1. ¹Inserm Unit 507, Necker Hospital, University of Paris V, Paris, France
2. ²Inserm ERI-12, University of Picardie and Amiens University Hospital, Amiens, France
3. ³Laboratory of Biochemistry A, Necker Hospital, University of Paris V, Paris, France

Correspondence: ZA Massy, INSERM ERI-12, Division(s) of Clinical Pharmacology and Nephrology, Amiens University Hospital, Av. René Laennec, F-80054 Amiens, France. E-mail: massy@u-picardie.fr

Abstract

The number of chronic kidney disease (CKD) patients and related adverse outcomes has dramatically increased worldwide in the past decade.
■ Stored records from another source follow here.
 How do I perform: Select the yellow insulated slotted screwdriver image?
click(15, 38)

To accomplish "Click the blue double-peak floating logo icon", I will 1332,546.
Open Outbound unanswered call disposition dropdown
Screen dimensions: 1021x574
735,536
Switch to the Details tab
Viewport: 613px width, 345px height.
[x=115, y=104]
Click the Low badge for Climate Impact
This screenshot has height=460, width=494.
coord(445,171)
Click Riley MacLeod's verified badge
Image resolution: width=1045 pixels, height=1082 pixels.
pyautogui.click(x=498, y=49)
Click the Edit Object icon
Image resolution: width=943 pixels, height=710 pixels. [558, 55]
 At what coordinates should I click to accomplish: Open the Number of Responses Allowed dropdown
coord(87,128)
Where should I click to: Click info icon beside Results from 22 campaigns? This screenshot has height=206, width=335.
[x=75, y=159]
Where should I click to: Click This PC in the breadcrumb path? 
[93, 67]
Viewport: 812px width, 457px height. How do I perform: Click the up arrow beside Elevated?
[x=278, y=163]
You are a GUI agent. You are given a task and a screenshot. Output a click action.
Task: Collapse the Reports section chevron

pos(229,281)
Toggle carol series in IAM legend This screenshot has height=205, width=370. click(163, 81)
Therefore, numerous experimental and clinical studies have recently addressed the underlying mechanisms, in particular the marked increase in cardiovascular mortality. Hyperphosphatemia is a major problem in these patients with advanced stage of CKD. Its control by calcium-containing phosphate binders is effective, but at the price of potentially noxious calcium overload. Sevelamer hydrochloride is a phosphate binder that offers an effective control of hyperphosphatemia as calcium-rich binders but without increase of calcium load. Beyond the control of phosphate, sevelamer seems to exert pleiotropic effects which include the correction of lipid abnormalities and the clearance of some uremic toxins.